Complete Genome Sequence of Pseudomonas aeruginosa K34-7, a Carbapenem-Resistant Isolate of the High-Risk Sequence Type 233.

Carbapenem-resistant Pseudomonas aeruginosa is defined as a "critical" priority pathogen for the development of new antibiotics. Here we report the complete genome sequence of an extensively drug-resistant, Verona integron-encoded metallo-β-lactamase-expressing isolate belonging to the high-risk sequence type 233.

ANNOUNCEMENT

Carbapenem-resistant Pseudomonas aeruginosa is a critical threat to public health (1). P. aeruginosa K34-7 belongs to sequence type 233 (ST233) and is an extensively drug-resistant (XDR), carbapenem-resistant clinical isolate expressing the Verona integron-encoded metallo-β-lactamase (VIM-2) (2). ST233 has been identified as a high-risk clone in both Mexico (3) and the United States (4). K34-7 was the first metallo-β-lactamase-producing P. aeruginosa isolate identified in Norway, and PCR analysis previously confirmed that the blaVIM-2 gene was contained within an unusual class 1 integron (GenBank accession number FM165436) (2). As only one other P. aeruginosa ST233 complete genome has been published (5), this high-quality P. aeruginosa K34-7 genome will provide a valuable additional genomic resource for investigation of this high-risk ST.

Genomic DNA was prepared from a culture grown from a single colony using the Mo Bio DNeasy UltraClean microbial kit (Qiagen, USA) and sequenced on a PacBio RS II platform. A standard library of 20-kb fragments was prepared using the BluePippin preparative electrophoresis system (Sage Science, USA) with a 9-kb cutoff and sequenced on a single-molecule real-time (SMRT) cell using P6-C4 chemistry with 360-min movie-time chemistry. Additional whole-genome sequencing (WGS) was performed using an Illumina HiSeq sequencer. Genome assembly involved a de novo approach, using default HGAP 4 settings for the assembly of 96,269 PacBio reads (average length, 10,760 bp), before manual curation and validation. Iterative read mapping of Illumina sequences using custom settings in Geneious 10.1.3 (6) was used to identify assembly errors, primarily single-base insertions and deletions, and for variant correction (0.7 minimum variant frequency, 5× minimum coverage). Custom settings included allowed gaps (15% maximum/read and 15-bp maximum size); word and index word lengths of 18 and 13, respectively; and 20% maximum mismatch/read and maximum ambiguity of 4.
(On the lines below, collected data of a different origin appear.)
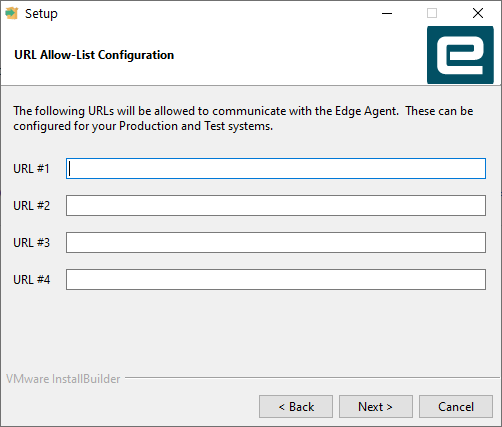502x427 pixels.
Task: Click the "URL #3" label
Action: (32, 243)
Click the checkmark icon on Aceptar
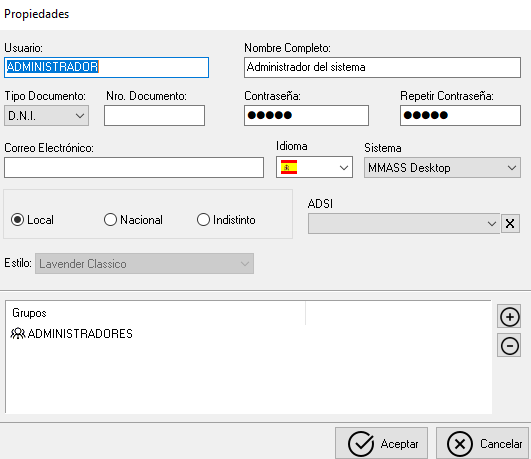Screen dimensions: 531x459 point(361,443)
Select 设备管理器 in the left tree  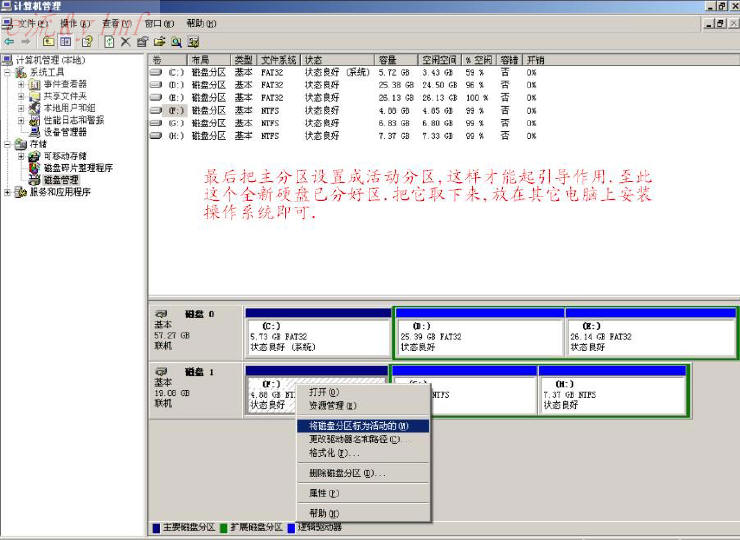64,132
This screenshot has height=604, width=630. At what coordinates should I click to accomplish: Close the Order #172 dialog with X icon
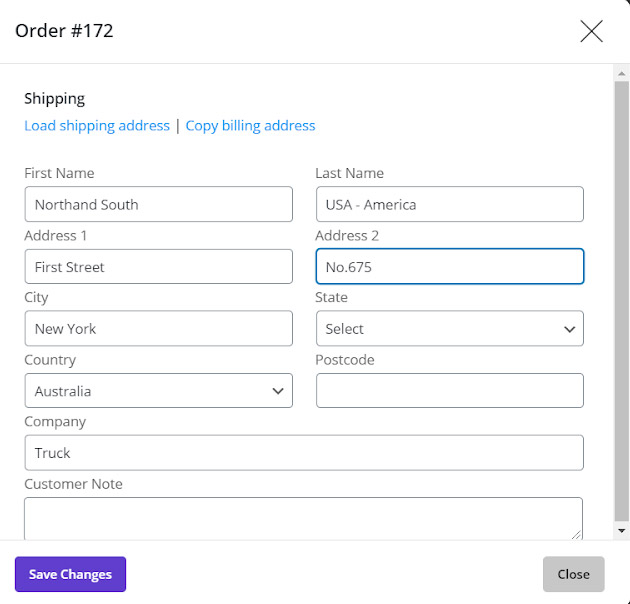[x=591, y=31]
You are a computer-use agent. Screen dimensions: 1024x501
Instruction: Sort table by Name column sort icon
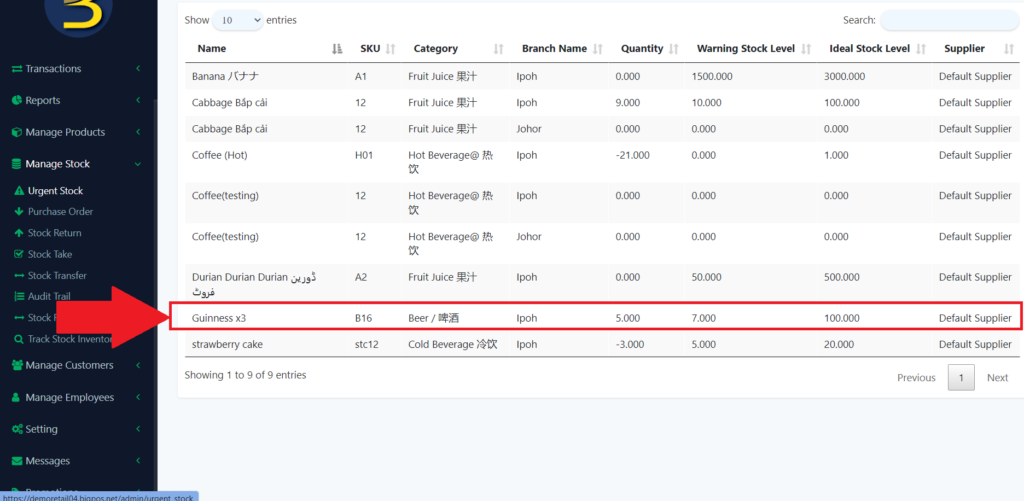coord(336,49)
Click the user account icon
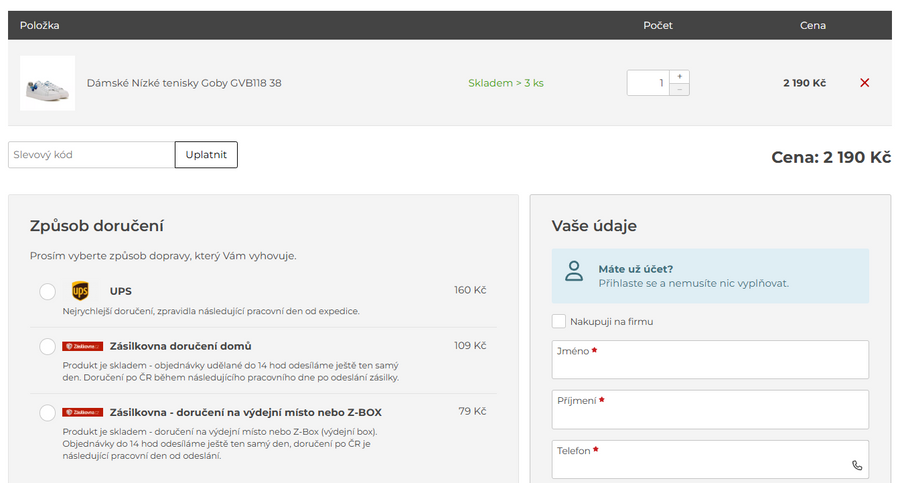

The K34-7 genome consists of a 7,038,012-bp chromosome and one plasmid, pK34-7-1 (4,440 bp). A P. aeruginosa genomic island 5 (PAGI-5)-like hybrid (7) pathogenicity island (84,893 bp) and bacteriophage (38,832 bp) were found on the chromosome (positions 4154015 to 4238618 and 6469185 to 6508016, respectively). The XDR K34-7 phenotype is predominantly due to genes associated with three chromosomally located class 1 integrons, including genes imparting resistance to aminoglycosides [aac(3), aac(3)-I, aac(6´)-Il, aadA2, and aph(3´)-IIb], β-lactams (blaOXA-4, blaOXA-486, blaPDC-3, and blaVIM-2), chloramphenicol (catB, cmlA6, and floR), trimethoprim (dfrB5), fosfomycin (fosA), sulfonamide (sul1), and tetracycline (tetG), as annotated by the PGAP pipeline (8). Additionally, tetK, encoding the tetracycline efflux pump TetK, is found on the small pK34-7-1 plasmid.

A region (1936000 to 2043700) of 12 direct tandem repeats (7,122 bp, 11.5× mean Illumina coverage) encodes a zonular occludens toxin, previously characterized in Vibrio cholerae (9, 10). Similar regions appear in other P. aeruginosa genomes but not in the ST233 P. aeruginosa PA83 genome (5). Additionally, P. aeruginosa K34-7 contains a type I-F CRISPR-Cas system (1656563 to 1664702), previously described in P. aeruginosa strain UCBPP-PA14 (11).

Complete high-quality bacterial genomes facilitate further research into mechanisms of resistance and their dissemination and aid in the development of new therapies for XDR infections.

Data availability.

This complete genome project has been deposited at GenBank under the accession numbers CP029707 and CP029708.